3°) Sur l’exécution provisoire :
Aux termes de l’article 515 du Code de procédure civile, dans sa version applicable au présent litige, hors les cas où elle est de droit, l’exécution provisoire peut être ordonnée, à la demande des parties ou d’office, chaque fois que le juge l’estime nécessaire et compatible avec la nature de l’affaire, à condition qu’elle ne soit pas interdite par la loi. Elle peut être ordonnée pour tout ou partie de la condamnation.

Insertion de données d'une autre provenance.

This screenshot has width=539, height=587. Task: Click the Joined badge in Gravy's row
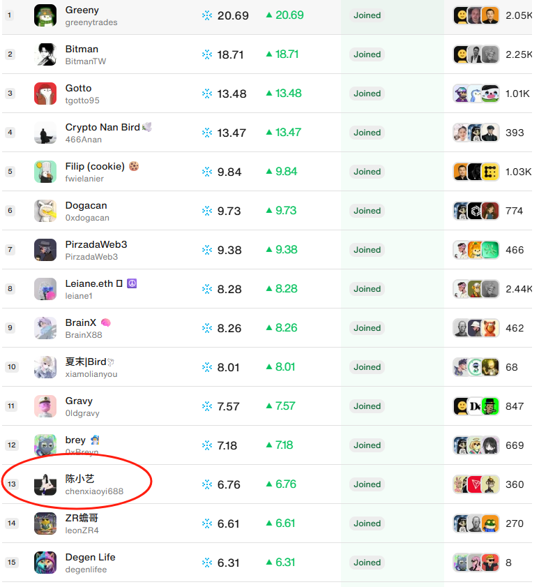(x=367, y=406)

En l’espèce, l’exécution provisoire, compatible avec la nature de l’affaire et nécessaire au regard de son ancienneté, sera ordonnée.
PAR CES MOTIFS :
Le tribunal statuant publiquement, après débats publics, par jugement contradictoire et en premier ressort, mis à disposition au greffe ;
DIT qu’il existe une aggravation, imputable à Monsieur [JT] [A] et à Madame [U] [E], de la servitude grevant la parcelle située à AIX-LES-BAINS (73100), 31 Boulevard Léon Blanc, cadastrée section BN n°556, et appartenant à Madame [G] [K] d’une part, à Madame [Y] [C] et à Monsieur [F] [C], pris en leur qualité d’ayants droit de Monsieur [H] [C], d’autre part ;
FIXE le montant de l’indemnisation de cette aggravation à hauteur de 7 200 euros ;
RAPPELLE que par jugement du 22 février 2023, le tribunal judiciaire de CHAMBÉRY a condamné Madame [U] [E] et Monsieur [JT] [A] à payer à Madame [G] [K] et à Monsieur [H] [C] la somme provisionnelle de 1 000 euros à valoir sur leur préjudice ;
CONDAMNE Monsieur [JT] [A] et Madame [U] [E] à payer à Madame [G] [K] et à Madame [Y] [C] et Monsieur [F] [C], tous deux pris en leur qualité d’ayant droit de Monsieur [H] [C], la somme de 6 200 euros au titre de l’indemnisation de l’aggravation de la servitude grevant la parcelle n°556 ;
DÉCLARE irrecevable, comme se heurtant à l’autorité de la chose jugée, la demande reconventionnelle de Monsieur [JT] [A] et de Madame [U] [E] tendant à la condamnation in solidum Madame [G] [K], de Madame [Y] [C] et de Monsieur [F] [C] à leur payer indivisément la somme de 7 200 euros à titre de dommages et intérêts en réparation de leur préjudice moral ;
DIT qu’est sans objet la demande de Monsieur [JT] [A] et de Madame [U] [E] relative à une compensation ;
CONDAMNE in solidum Monsieur [JT] [A] et Madame [U] [E] à payer à Madame [G] [K], à Madame [Y] [C] et à Monsieur [F] [C] la somme de 3 000 euros au titre des frais irrépétibles ;
CONDAMNE in solidum Monsieur [JT] [A] et Madame [U] [E] aux dépens, en ce compris les frais d’expertise judiciaire réalisée par Monsieur [D] [T], et avec distraction au profit de Maître Fabrice PAGANELLI ;
ORDONNE l’exécution provisoire de la présente décision ;
Ainsi jugé et prononcé, le 17 novembre 2025, la minute étant signée par Monsieur François GORLIER, Président, et Madame Amélie DEGEORGES, Greffière.